The answer probably would have been “nothing.” I couldn’t live up to my debut any more than an actor or actress winning an Oscar for their first movie. Well, I guess Marlee Matlin did that in 1987, but that would be too much pressure for me.
I placed the following quote on Facebook yesterday and nobody knew who said it or where it came from: “Tell me something honey, how come a white boy like you is drivin’ a old, broken-down, jiveass bruthuh’s heap like this?” Okay, even with 216 weeks on the bestseller list, fame is fleeting even if you’re a saucy drag queen named “Chablis”
This comes to mind since I’m re-reading the novel and it’s just as funny as it was 27 years ago. Berendt wrote The City of Falling Angels ten years later. One reviewer said the book was pretty good but didn’t have a compelling core story. See, this is what I’m talking about. His first book was too good.
Okay, but I think I’ve turned out enough novels to say that I wasn’t ruined by the response to my first book,–or my second, &c. So I’ve escaped the curse of a fantastic successful first novel. Now that I’m safe, I’m ready for the big time, and by golly, I’m going to work toward that without a character who walks an invisible dog or a drag queen who often exclaims, “Ooooo child!”
While Malcolm R. Campbell doesn’t include invisible dogs in his novels, he’s okay with a cat as a narrator. After all, his three cats talk all the time.

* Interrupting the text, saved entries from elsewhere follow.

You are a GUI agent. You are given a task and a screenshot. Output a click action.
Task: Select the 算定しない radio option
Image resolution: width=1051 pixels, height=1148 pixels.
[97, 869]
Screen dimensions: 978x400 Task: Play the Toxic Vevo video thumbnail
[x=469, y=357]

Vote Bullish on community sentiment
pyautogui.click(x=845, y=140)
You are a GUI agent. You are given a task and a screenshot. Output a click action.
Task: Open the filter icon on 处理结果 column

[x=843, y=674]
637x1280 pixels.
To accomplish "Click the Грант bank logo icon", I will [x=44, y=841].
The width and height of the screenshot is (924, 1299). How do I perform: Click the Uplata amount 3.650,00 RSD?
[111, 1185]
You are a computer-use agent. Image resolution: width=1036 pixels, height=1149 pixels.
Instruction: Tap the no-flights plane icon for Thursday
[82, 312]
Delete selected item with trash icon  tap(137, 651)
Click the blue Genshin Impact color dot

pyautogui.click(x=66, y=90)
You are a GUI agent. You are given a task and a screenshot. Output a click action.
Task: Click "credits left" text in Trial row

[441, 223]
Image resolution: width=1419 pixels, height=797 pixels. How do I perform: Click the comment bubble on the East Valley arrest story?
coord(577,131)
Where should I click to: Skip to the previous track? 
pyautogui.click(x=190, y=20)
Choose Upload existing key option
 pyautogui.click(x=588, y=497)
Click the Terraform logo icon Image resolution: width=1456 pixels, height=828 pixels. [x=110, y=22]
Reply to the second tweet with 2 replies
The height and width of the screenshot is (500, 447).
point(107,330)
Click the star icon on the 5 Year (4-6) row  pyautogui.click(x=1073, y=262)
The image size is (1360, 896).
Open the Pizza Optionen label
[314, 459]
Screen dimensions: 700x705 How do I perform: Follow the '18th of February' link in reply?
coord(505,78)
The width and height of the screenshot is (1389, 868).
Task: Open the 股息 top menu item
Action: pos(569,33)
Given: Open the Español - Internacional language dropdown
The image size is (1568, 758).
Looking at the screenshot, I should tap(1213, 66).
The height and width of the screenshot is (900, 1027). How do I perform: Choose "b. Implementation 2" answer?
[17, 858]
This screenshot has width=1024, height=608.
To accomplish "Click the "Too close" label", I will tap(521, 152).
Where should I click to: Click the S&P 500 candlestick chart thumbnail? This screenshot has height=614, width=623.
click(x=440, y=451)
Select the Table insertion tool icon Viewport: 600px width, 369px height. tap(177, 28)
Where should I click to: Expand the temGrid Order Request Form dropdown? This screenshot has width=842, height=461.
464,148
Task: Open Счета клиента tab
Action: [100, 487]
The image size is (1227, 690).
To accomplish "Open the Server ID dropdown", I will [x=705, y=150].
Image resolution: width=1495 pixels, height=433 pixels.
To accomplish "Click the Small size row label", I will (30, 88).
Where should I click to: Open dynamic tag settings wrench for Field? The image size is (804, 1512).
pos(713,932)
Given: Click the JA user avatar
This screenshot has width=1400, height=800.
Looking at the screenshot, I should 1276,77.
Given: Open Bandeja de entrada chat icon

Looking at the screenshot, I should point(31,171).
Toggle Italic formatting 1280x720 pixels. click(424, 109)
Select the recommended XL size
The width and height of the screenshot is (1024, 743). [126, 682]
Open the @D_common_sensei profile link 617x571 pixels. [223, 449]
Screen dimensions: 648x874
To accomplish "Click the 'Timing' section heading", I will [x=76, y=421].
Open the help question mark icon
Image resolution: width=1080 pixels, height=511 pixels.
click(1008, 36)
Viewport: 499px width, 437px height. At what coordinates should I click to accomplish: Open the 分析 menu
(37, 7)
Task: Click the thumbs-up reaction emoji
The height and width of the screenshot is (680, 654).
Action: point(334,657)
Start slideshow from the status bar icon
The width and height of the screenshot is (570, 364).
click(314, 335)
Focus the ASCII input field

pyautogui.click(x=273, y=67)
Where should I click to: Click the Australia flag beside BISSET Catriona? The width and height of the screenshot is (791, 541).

How funny – cos the book isn’t, actually, a novel – it’s a memoir, a travelogue and dips its toes into a genuine murder mystery in Savannah. I found ‘the Garden …’ long on atmosphere and character and very short on plot.
Yeah, I accidentally called it a novel when he called it a non-fiction novel since it was a collection of stories from life. Right, not much of a plot.